Even more remarkable, RPA is scalable, meaning it is useful even for very large enterprises such as banks. Formerly, banks were reluctant to trust their data to these automated systems, fearing inaccuracies, lack of quality, and unreliability. However, with the latest improvements in these technologies, those fears have been largely lain to rest.

One could say that RPA is a natural step in the evolution of computing, one that has been foretold by writers of science fiction for decades. These days, most of us carry around computers in our pockets or purses that once would have required dedicated and specially cooled rooms in order to perform their functions. So it should come as little surprise that there are now software robots that have their own virtual workstations, and their own “jobs,” so to speak.

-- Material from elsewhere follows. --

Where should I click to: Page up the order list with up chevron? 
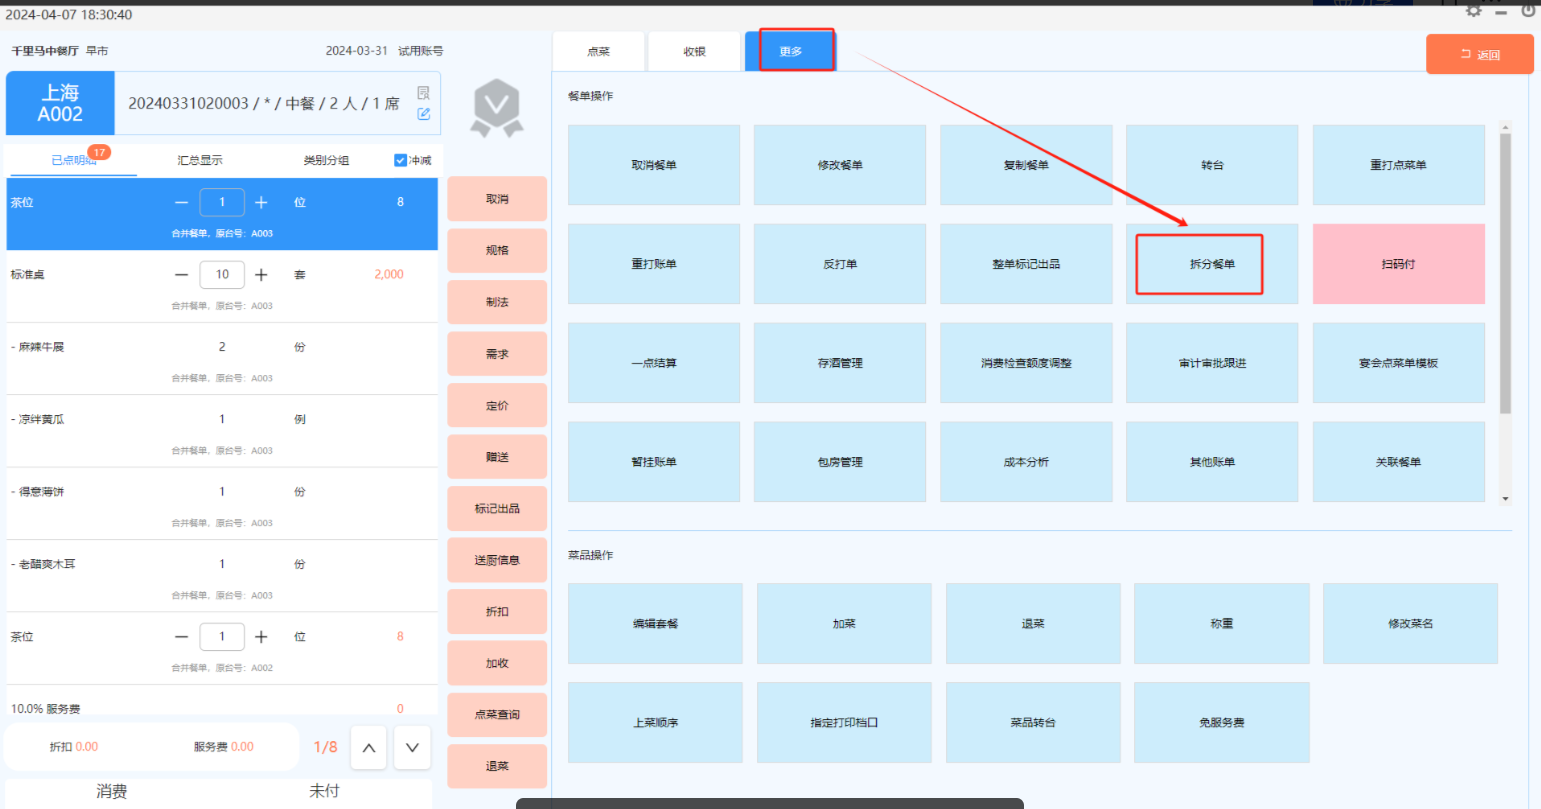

Some of RPA’s noteworthy qualities include:

  • RPA services require little programming, as RPA’s virtual workers—its software robots—are able to learn “on the job” as tasks are assigned to them. To put it simply, a person with little to no training in software programming can intuitively “train,” or configure these robots to do the work they’re needed for.
  • The work of these virtual workers is practically error-free.
  • Software robots can complete in mere minutes tasks that would take a human being hours to perform. Some estimates of time savings with RPA as compared with human workers are as high as 80-90%. Human beings are needed only now and then for trouble-shooting and problem solving.
  • High-profile companies are flocking toward the use of RPA as the benefits of implementing these systems become more widely known.
  • The transition to RPA involves little disruption to existing computer systems, as all that happens is that software robots take over the jobs that human workers once performed.
  • These virtual workers access end user computer systems exactly as humans do, except for the fact that they do not require actual monitors, mouse devices, or keyboards, but only virtual ones.
  • An RPA system requires little technical support, and it is relatively easy to set up and use.
  • RPA relieves workers of mundane tasks, allowing them to take on higher value work. Some experts believe that this will eventually lead to greater productivity.
  • While RPA does require an initial investment, it offers businesses which adopt it a rapid decrease in internal costs and an equally fast and sometimes dramatic return on that investment, as high as 300-800% in some cases. In other words, RPA can save your business money.

It’s too early to tell what the effect of RPA will be on society overall, although there are some who believe that human beings will be freed up for more meaningful work, once RPA’s virtual workers have liberated us from the necessity of banging away on keyboards to perform repetitive and mundane chores.